Record-keeper cybersecurity personnel increased 10.5% to 4,504 employees in the year ended Sept. 30, Pensions & Investments' latest survey of the largest record keepers showed. Meanwhile, the number of professionals working in record-keeping operations declined 15% to 19,328; investment analysis and due diligence, down 3.5% to 4,757; and relationship managers, a 6.8% decline to 2,612 employees. Record-keeper assets totaled $7.49 trillion as of Sept. 30, a slight increase from $7.45 trillion the year prior, according to the survey.

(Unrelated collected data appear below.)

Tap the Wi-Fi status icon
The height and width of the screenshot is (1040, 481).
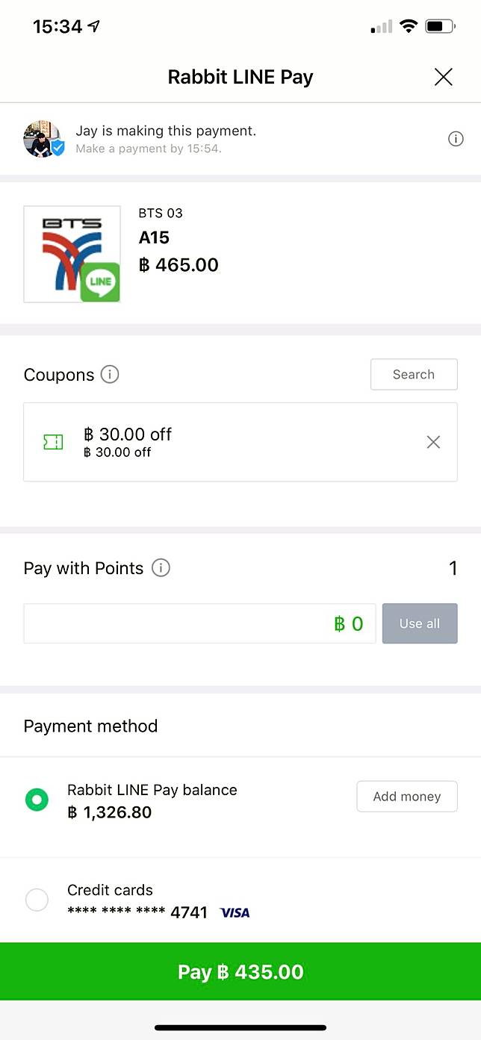pos(408,27)
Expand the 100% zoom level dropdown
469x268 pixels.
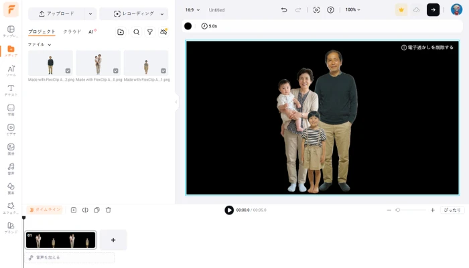pos(352,10)
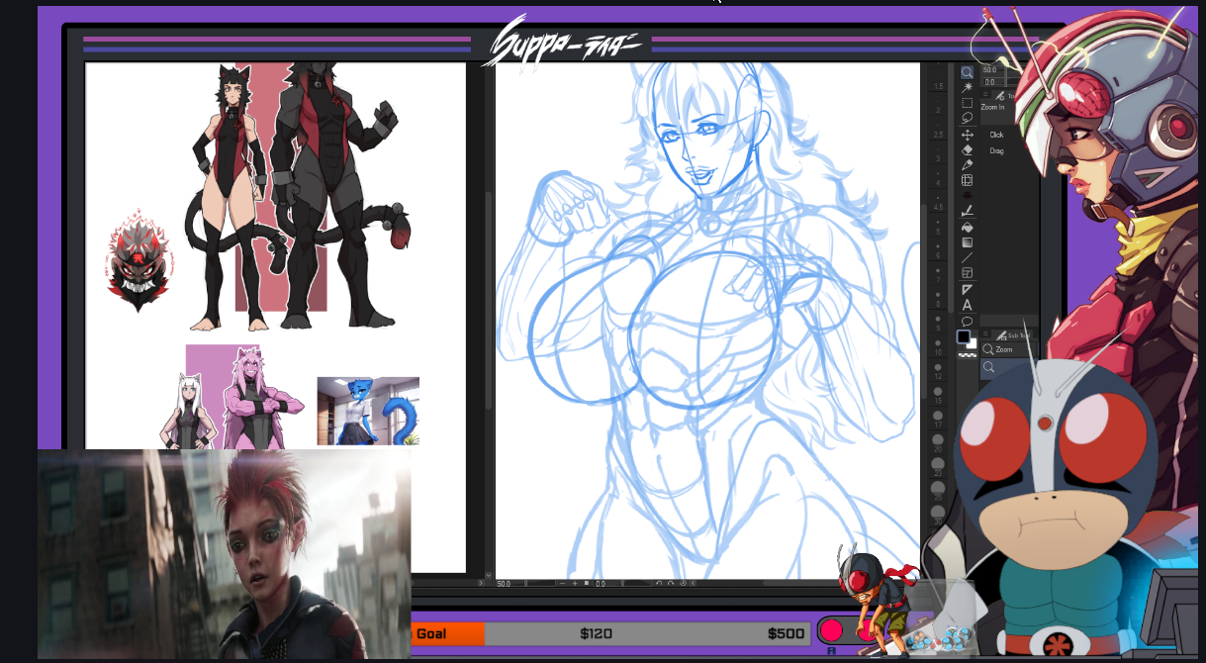
Task: Choose the straight line Figure tool
Action: [x=967, y=257]
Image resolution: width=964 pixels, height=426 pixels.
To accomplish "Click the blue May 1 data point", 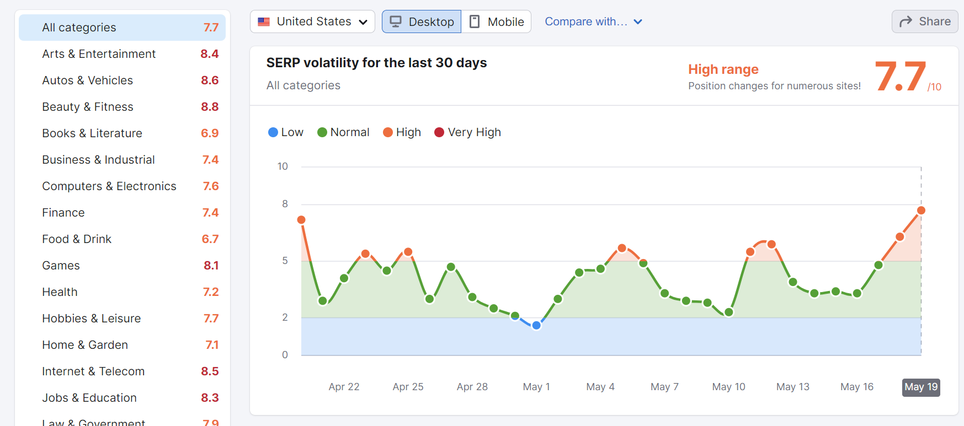I will click(x=536, y=325).

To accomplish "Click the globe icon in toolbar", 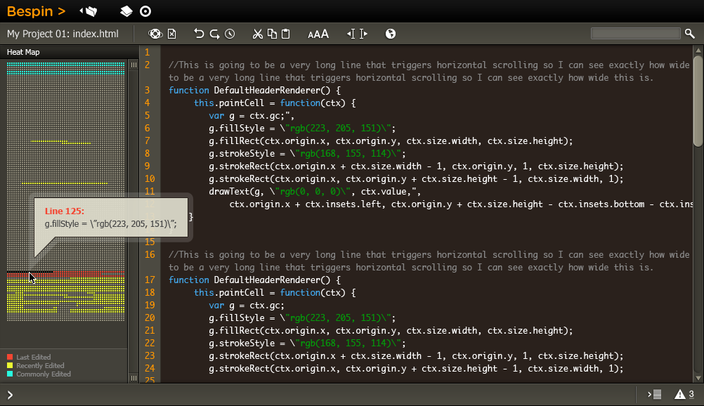I will tap(391, 34).
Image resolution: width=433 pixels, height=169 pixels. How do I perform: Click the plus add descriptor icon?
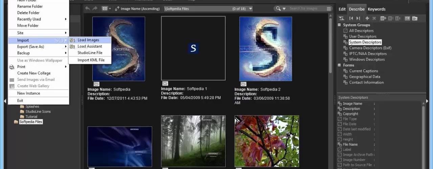(x=367, y=18)
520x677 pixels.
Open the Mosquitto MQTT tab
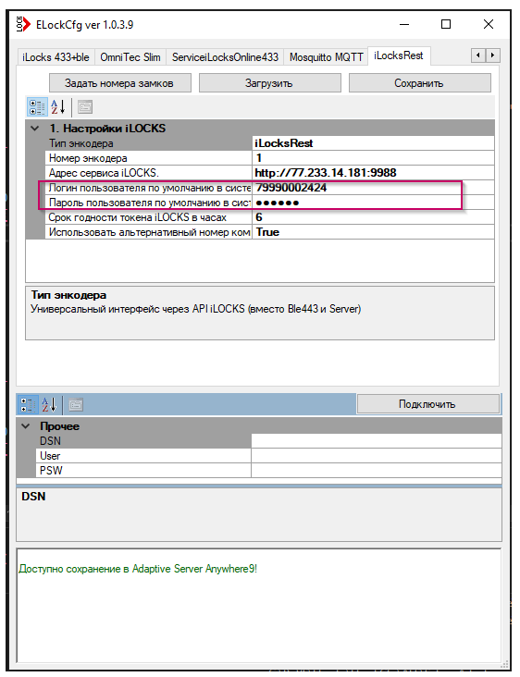(x=326, y=57)
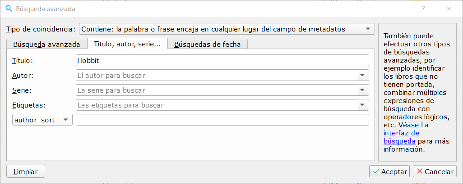Click the Título field containing Hobbit

tap(222, 60)
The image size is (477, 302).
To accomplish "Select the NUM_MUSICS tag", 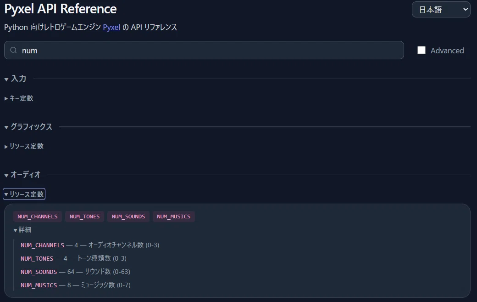I will coord(174,217).
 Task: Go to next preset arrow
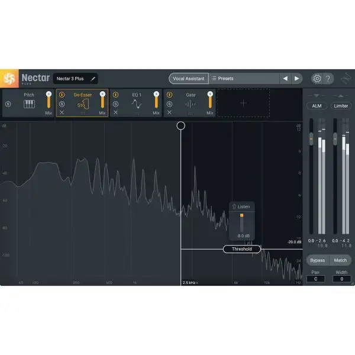[x=296, y=78]
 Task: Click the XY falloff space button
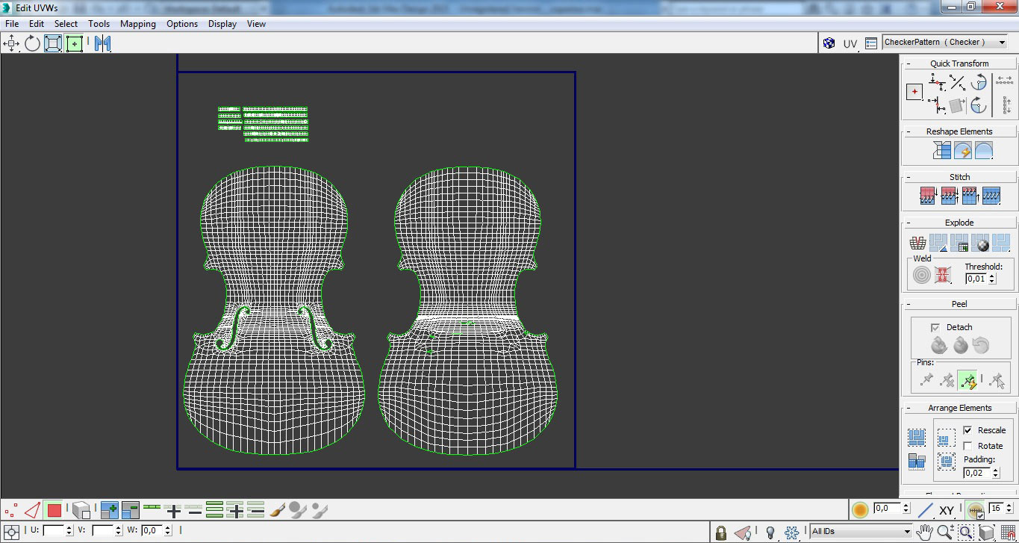point(947,511)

TIAA-CREF, which had $611.4 billion in record-keeping assets as of Sept. 30, down 6% from the previous year, in 2019 created a partnership with The New York University Tandon School of Engineering to offer employees the opportunity to obtain a master's degree in cybersecurity at no cost after successfully completing the coursework and utilizing TIAA's tuition reimbursement program, according to Tim Byrd, Charlotte-based chief information security officer. "Our partnership with NYU Tandon strengthens the skills of our existing cyber team, while also offering other TIAA employees the opportunity to transition into cybersecurity from another area of the company if that's something they are interested in pursuing," he said in an email. TIAA had more than 250 cybersecurity employees, according to Mr. Byrd.
Alison Borland, executive vice president of wealth solutions and strategy at Alight Solutions in San Francisco, said in addition to hiring staff who specialize in cybersecurity, Alight formalized an internal "security first" program two years ago to ensure all employees are actively engaged in all aspects of security including proper cyber protocols, like avoiding email phishing scams and protecting participant data. "We consider security the job of every colleague who works at Alight," Ms. Borland said. Alight had 278 cybersecurity employees as of Sept. 30 and $459.2 billion in record-keeping assets, up 3.4% from the previous year, according to the survey.

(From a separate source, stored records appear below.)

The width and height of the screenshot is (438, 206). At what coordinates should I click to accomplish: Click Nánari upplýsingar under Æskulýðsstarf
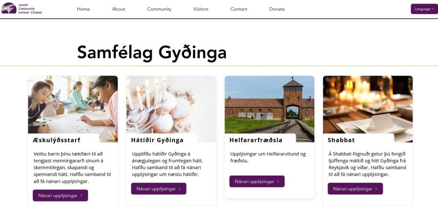tap(60, 195)
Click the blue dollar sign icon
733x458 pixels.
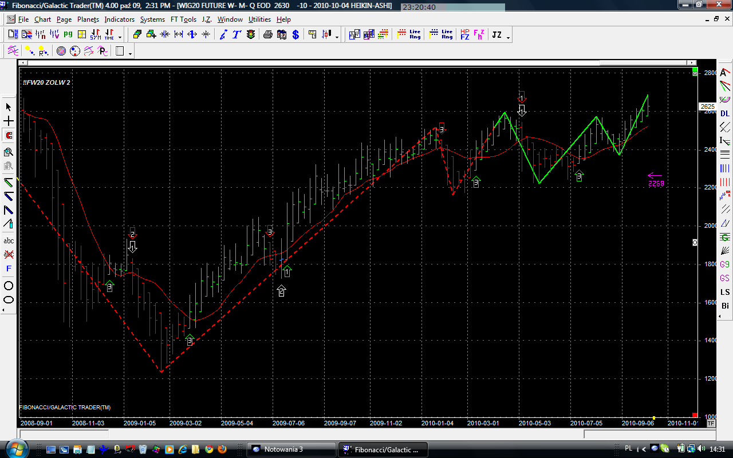(295, 35)
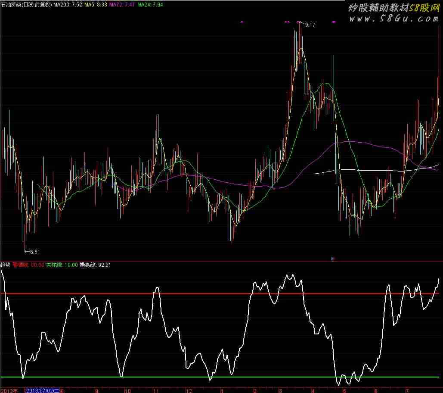This screenshot has width=443, height=393.
Task: Click the 9.17 high price annotation
Action: [x=310, y=25]
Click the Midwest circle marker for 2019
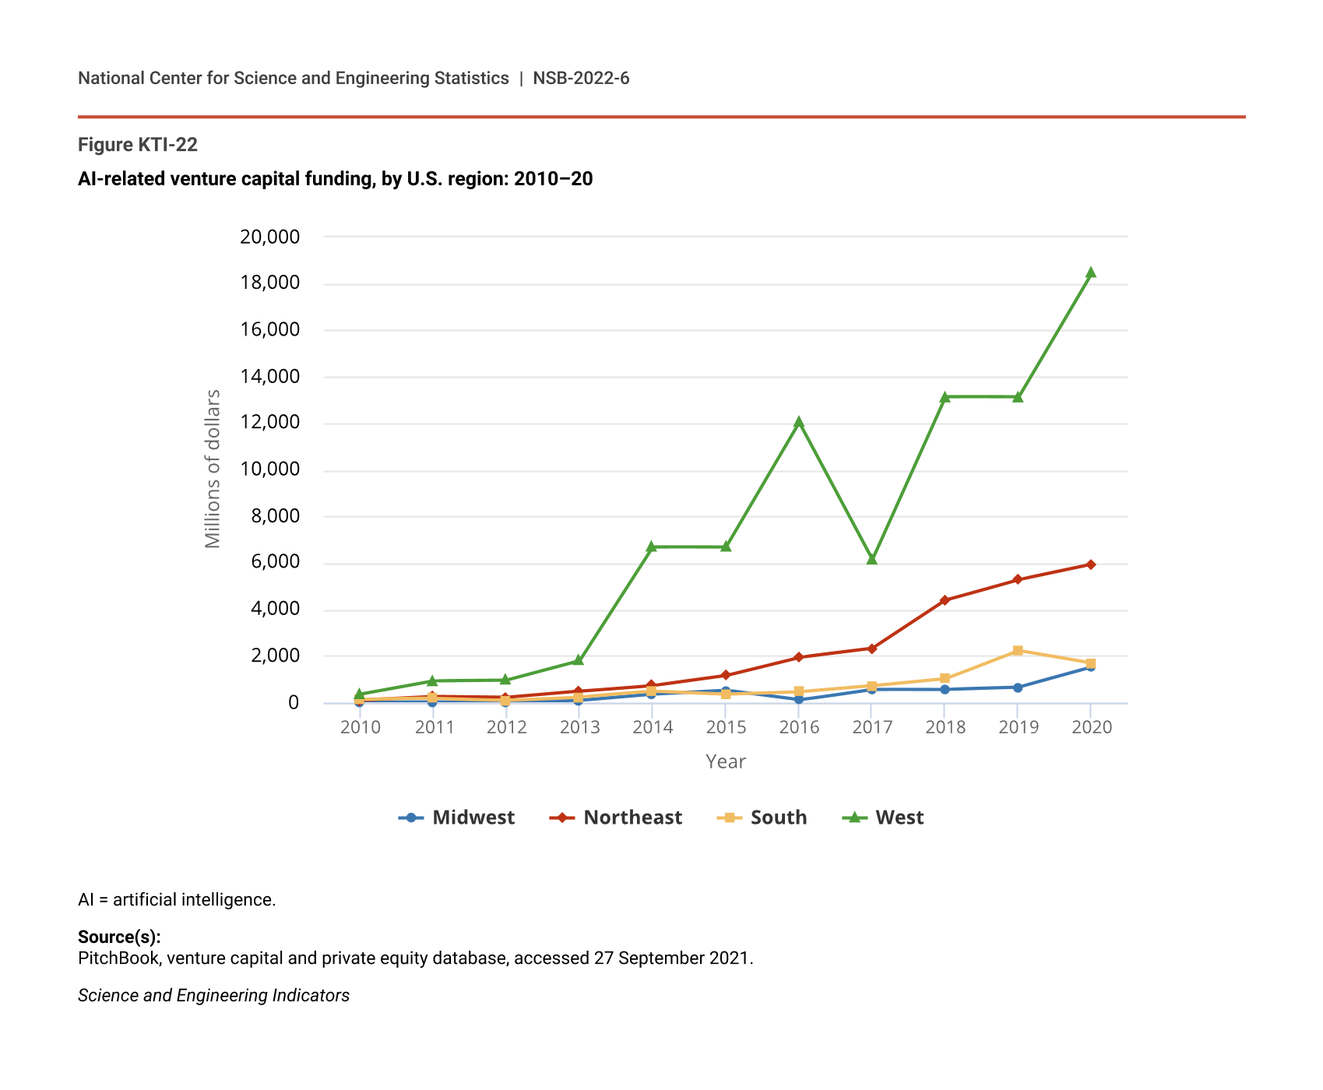The height and width of the screenshot is (1090, 1323). (1017, 687)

Of note, the Department of Labor filed a petition April 6 in U.S. District Court in Chicago seeking a court mandate to compel Alight to produce documents in an ongoing ERISA compliance investigation.
The Labor Department issued a subpoena in November, and in January, said Alight "provided a limited number of documents and provided a 39-page letter containing numerous objections," according to the agency's court filing.
"We have been working with the DOL to better understand their request, but their specific asks and intent remain broad and unclear," Alight spokeswoman MacKenzie Lucas said in an email. "We will continue to work with them to provide necessary information while protecting the privacy of our clients and their people."
During its investigation, which began in July, the Labor Department's Employee Benefits Security Administration discovered that Alight processed unauthorized distributions as a result of cybersecurity breaches relating to its ERISA plan clients' accounts, the agency said in court filings.
Alight said there's no evidence to suggest there's been any compromise of its systems.
Moreover, in early April, a former employee of Abbott Laboratories, Chicago, sued the company and Alight, its record keeper, accusing plan fiduciaries and Alight of violating their ERISA duties because her 401(k) account was looted by an impostor. The suit alleges that $245,000 was transferred from the former employee's account without her knowledge, blaming the defendants for allowing the money to be transferred to an internet address in India before she could take steps to stop the fraud.
Alight declined to comment on the lawsuit but said it takes seriously the security of data and accounts it oversees and takes an "aggressive approach" in preventing fraud.